Praticamente da tutta la stagione, Matar Ndiaye sta giocando da sottoleva con i più grandi. In Under 14, quando impiegato, è stato semplicemente devastante, risultando fuori categoria per i coetanei. Così, ben presto è stato aggregato alla squadra di Ficagna, ora di Mastronunzio, per disputare subito i tornei SGS. I risultati si sono visti subito, con tanta sostanza e qualità a centrocampo. Fisico importante, mette grande intensità in interdizione e concretezza nelle ripartenze.

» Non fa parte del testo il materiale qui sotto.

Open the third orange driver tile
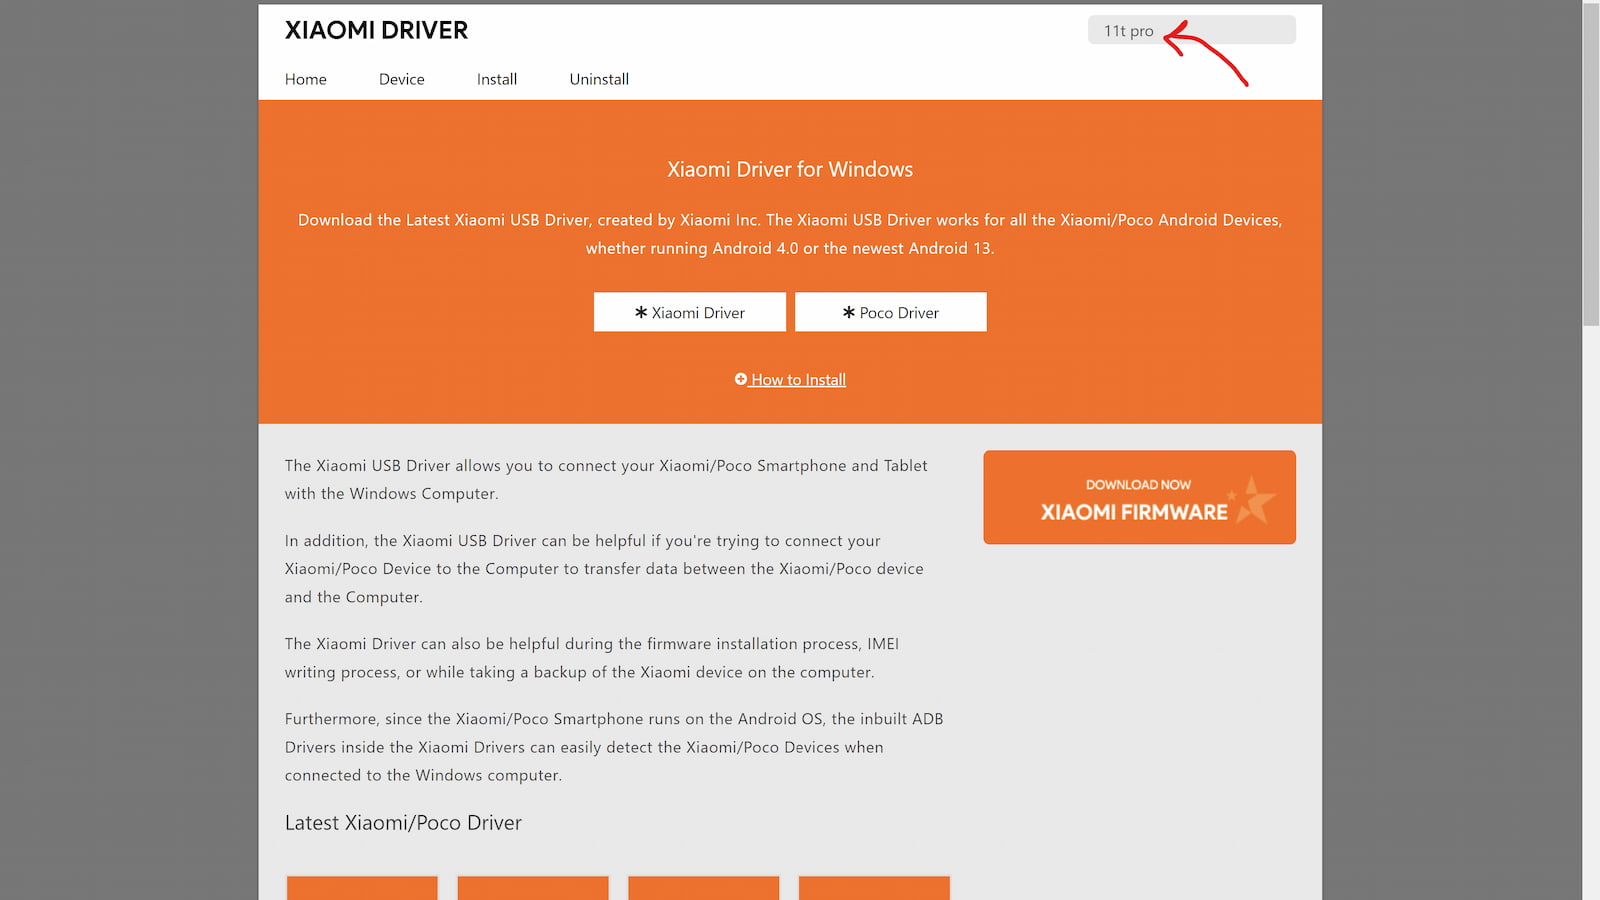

Mancava soltanto il gol per suggellare la stagione. Una rete cercata per tanto e anche con insistenza, senza mai riuscire però a perforare le porte avversarie. Questo fino a ieri, quando, col Cagliari in pressione dopo il gol del 3-1, Ndiaye si è reso decisivo. Lanciato da Fabbro in contropiede, il classe 2012 punta Ortega, lo evita, e batte Firinu sul palo lontano. Un gol festeggiato con tutta la squadra, corsa ad abbracciare il compagno più giovane.
La stagione del Venezia, purtroppo per i lagunari, finisce qui: la vittoria del Padova a Monza estromette definitivamente i 2011 del Venezia dalla corsa play-off. Ma c’è ancora la possibilità di rovinare la festa ai biancoscudati nel derby di settimana prossima. Una partita che non è mai scontata.